*EXERCISE DETAILS:* Set out the listing lines as a Markdown table with the columns Row and Listing line, starting at the line containing "Where should I" and ending at the line containing "(x=552, y=78)". Number each row, skip any blank lines, and leave the pictures out.

___ PROVIDED INFORMATION

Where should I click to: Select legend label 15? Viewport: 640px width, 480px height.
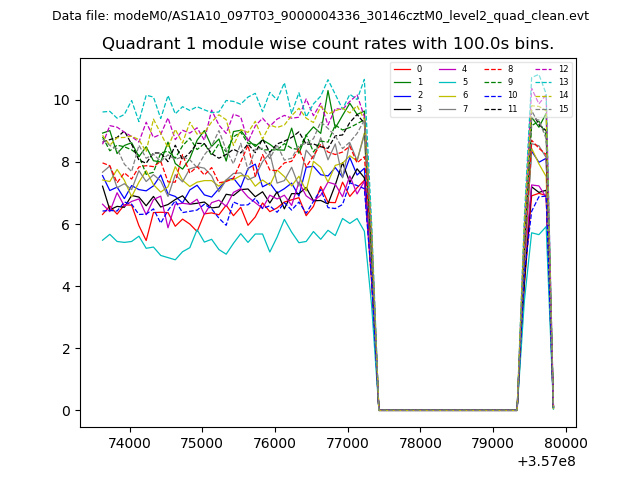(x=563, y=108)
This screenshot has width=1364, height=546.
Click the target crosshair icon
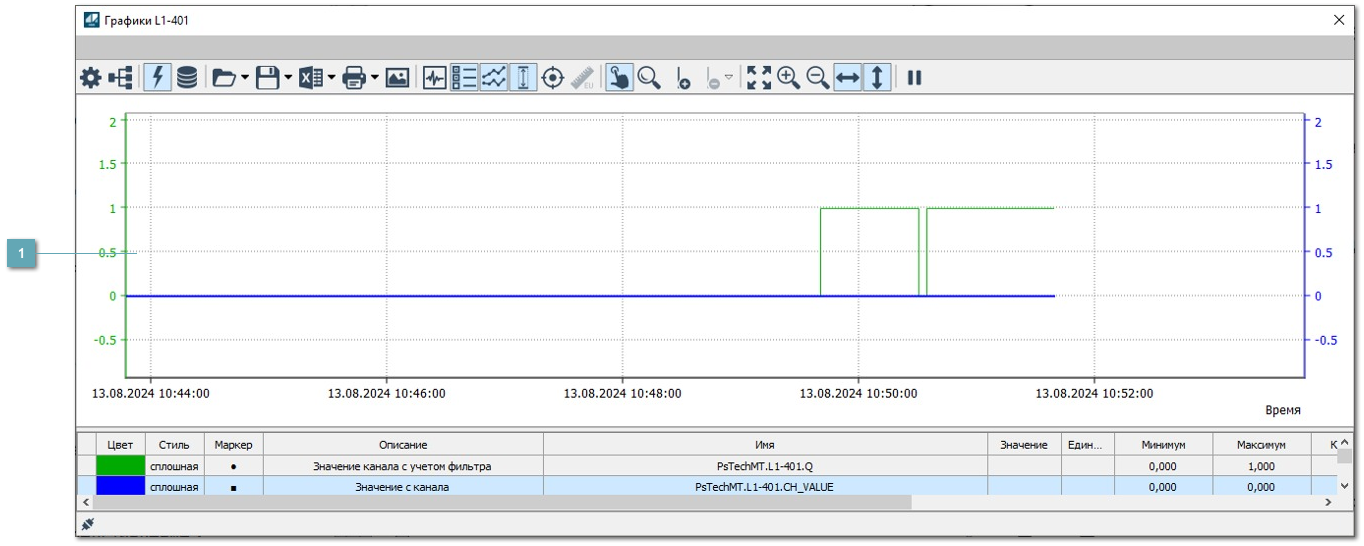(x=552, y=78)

______
___ PROVIDED INFORMATION

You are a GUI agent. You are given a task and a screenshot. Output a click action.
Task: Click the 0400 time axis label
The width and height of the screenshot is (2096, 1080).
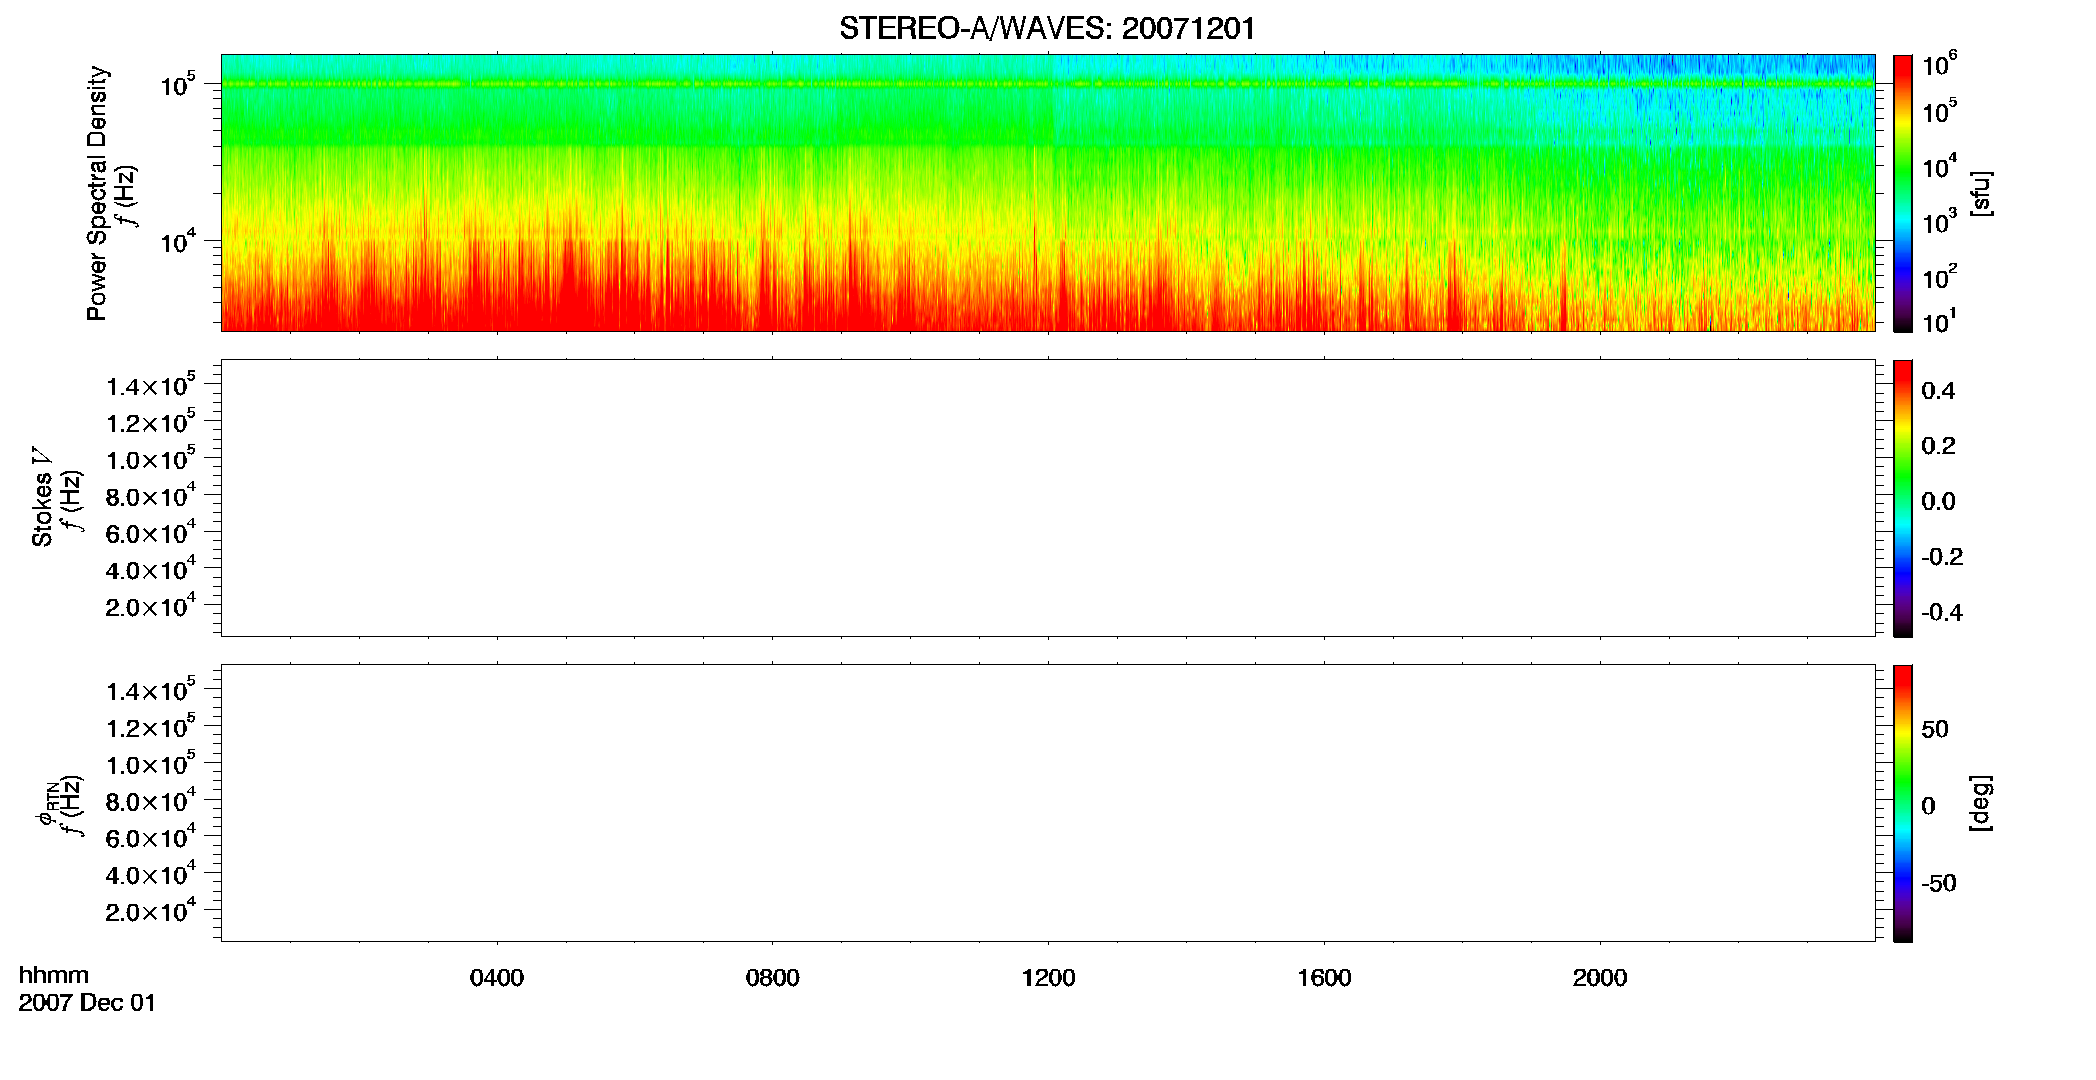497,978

______
___ PROVIDED INFORMATION

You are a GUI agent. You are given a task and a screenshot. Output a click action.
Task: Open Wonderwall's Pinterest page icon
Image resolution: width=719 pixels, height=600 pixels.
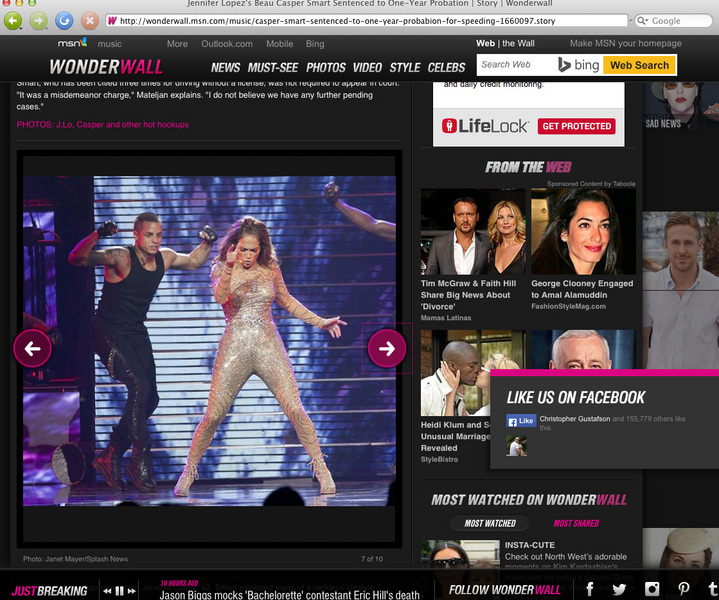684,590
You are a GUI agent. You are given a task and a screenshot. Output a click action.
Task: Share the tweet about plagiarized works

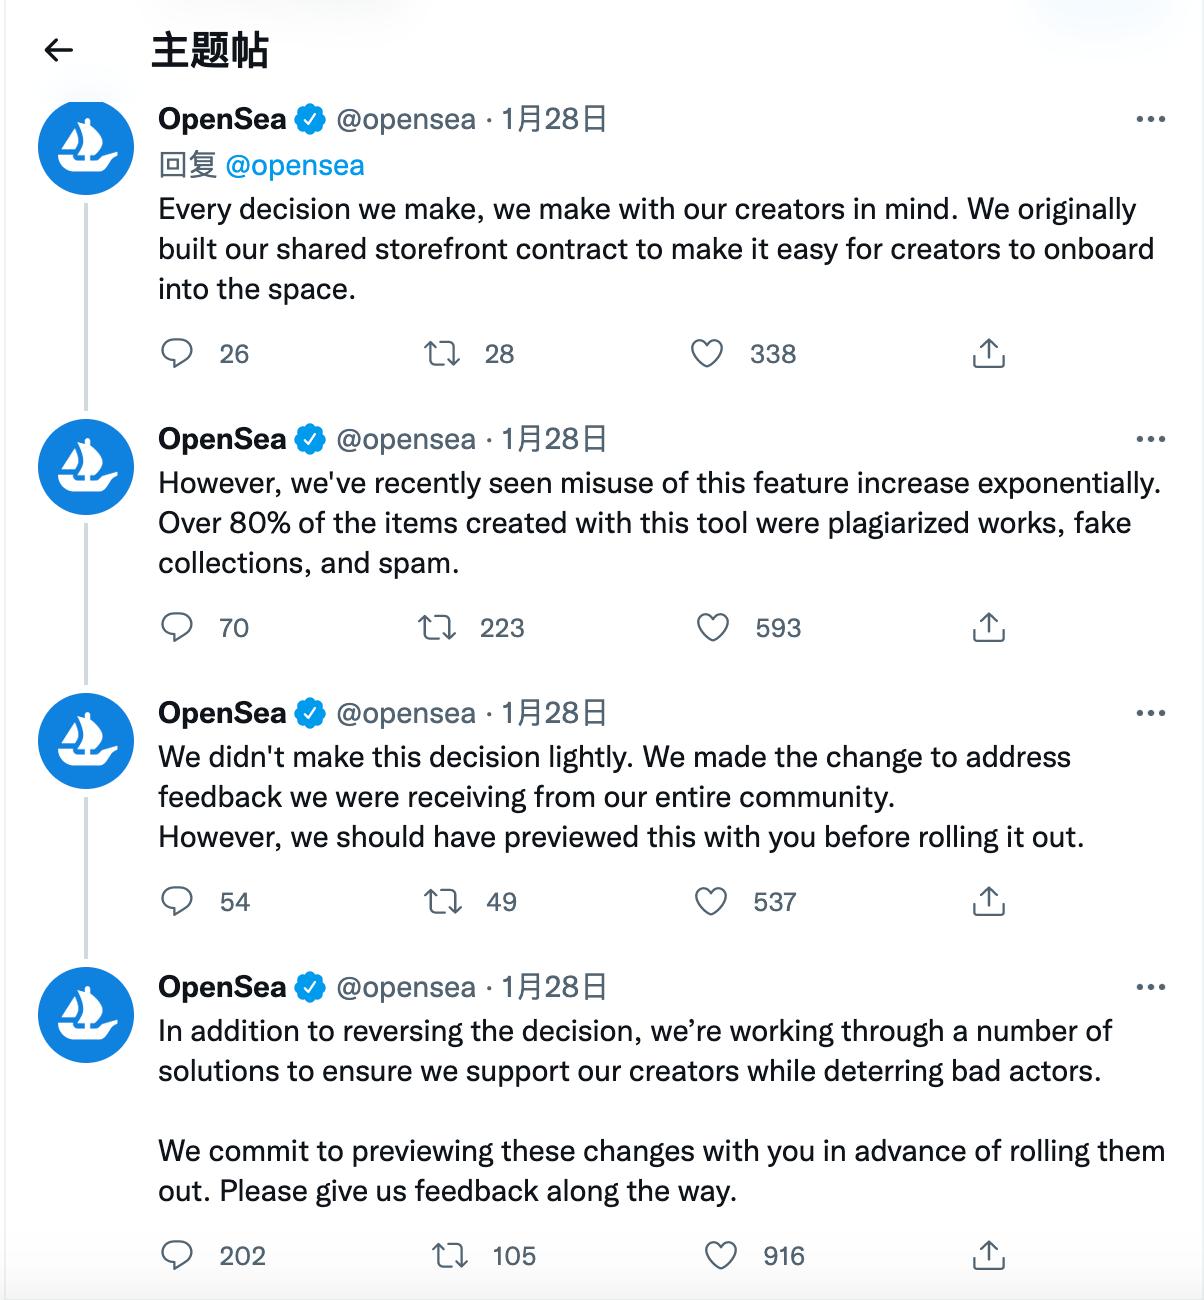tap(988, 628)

______

*COMPLETE OUTPUT:*
| Row | Listing line |
|---|---|
| 1 | Where should I click to: Select legend label 15? Viewport: 640px width, 480px height. |
| 2 | (x=563, y=108) |
| 3 | This screenshot has width=1364, height=546. |
| 4 | Click the target crosshair icon |
| 5 | (x=552, y=78) |